DISTURBING THE PEACE
From this perspective the peace with Spain that was concluded in Madrid in May 1667 was bad news. It was publicly announced in Jamaica and at about the same time Modyford gave a commission to Henry Morgan - an obscure figure who may have been related to one or both of the two Morgans who had fallen in the Antilles fighting the Dutch and French the previous year - 'to draw together the English privateers and take prisoners of the Spanish nation, whereby he might inform of [sic] the intention of that enemy to invade Jamaica.' To quote Peter Earle's account:
'Morgan's commission gave him powers to capture Spanish ships at sea to collect information but, unlike the blank commissions captured [by the Spanish] on Santa Catalina it did not give him permission to take action against the Spaniards on land. But if the information he collected at sea should establish that the Spaniards were arming against Jamaica, then he knew that a landing to confirm such information and perhaps to nip an invasion in the bud would never be punished by the authorities' (p.48).
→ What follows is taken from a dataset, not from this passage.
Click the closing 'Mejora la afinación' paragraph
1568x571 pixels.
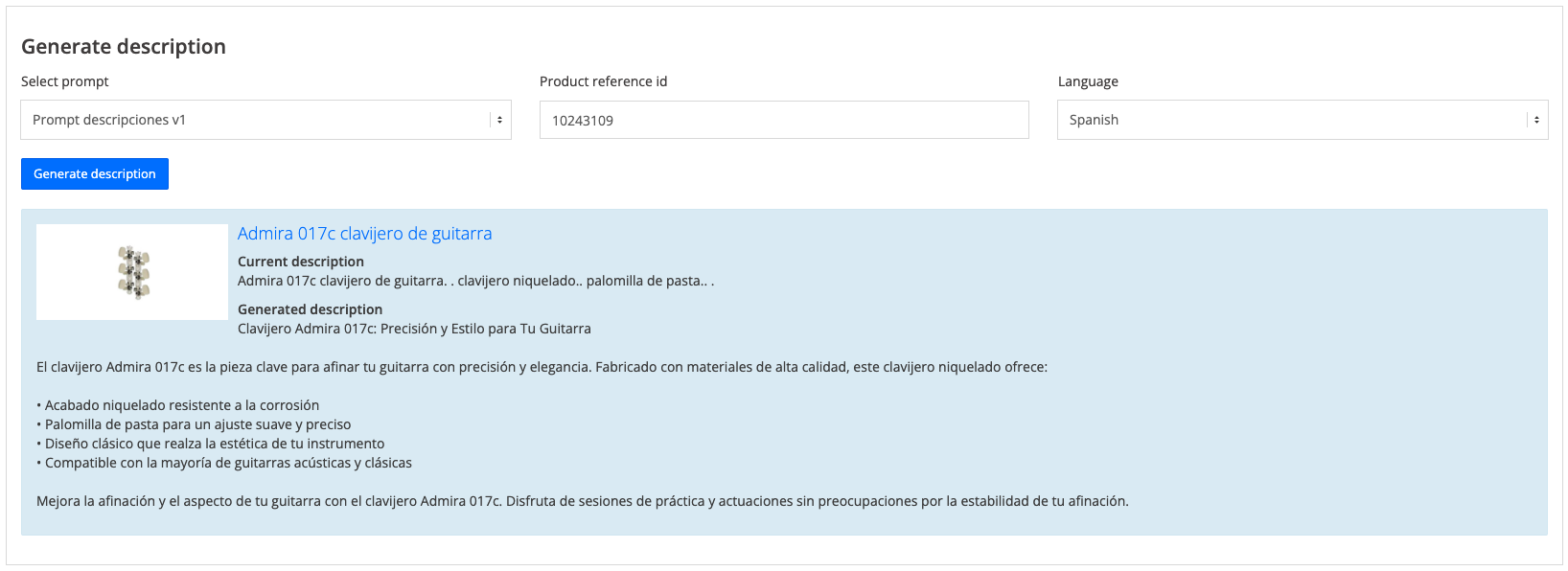[x=582, y=501]
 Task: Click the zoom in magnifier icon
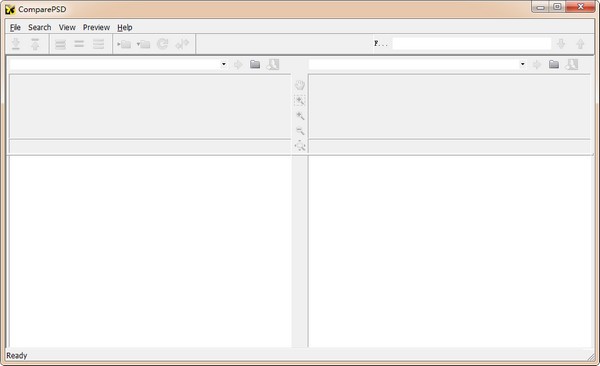click(x=300, y=116)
Another argument in favour of countenancing the privateers had been that they were a useful source of information about Spanish intentions. But of course, like Modyford himself, they had a strong interest in maintaining a state of war and therefore in magnifying a Spanish threat which they knew from long experience to be in reality very slight.
Morgan sailed off early in 1668 and his campaign began with the same ploy that had been used two years previously by Mansfield. He sailed to Cuba, demanded provisions and used the predictable refusal as an excuse to go inland, wasting and pillaging everywhere he went. Mansfield had gone to Santo Spirito, Morgan went to Puerto de Principe. There was, however, an innovation. Morgan's men tortured the citizens of Puerto de Principe in order to find where they had their wealth. This was hardly an innovation in the practise of the buccaneers but one rather hopes it was an innovation in the practise of an officer claiming to be acting on behalf of the King of England. I have not seen it reported of Myngs or even of Mansfield when he was supposedly operating on the basis of a precise mandate from Modyford.
Morgan naturally learned in Puerto de Principe that the Spanish were indeed planning an invasion of Jamaica and of course that musters were being summoned at towns on the mainland. Which naturally meant he would have to go there. So far so banal. It was his choice of target that distinguished him from the ordinary run of buccaneers. He chose to go to Portobello.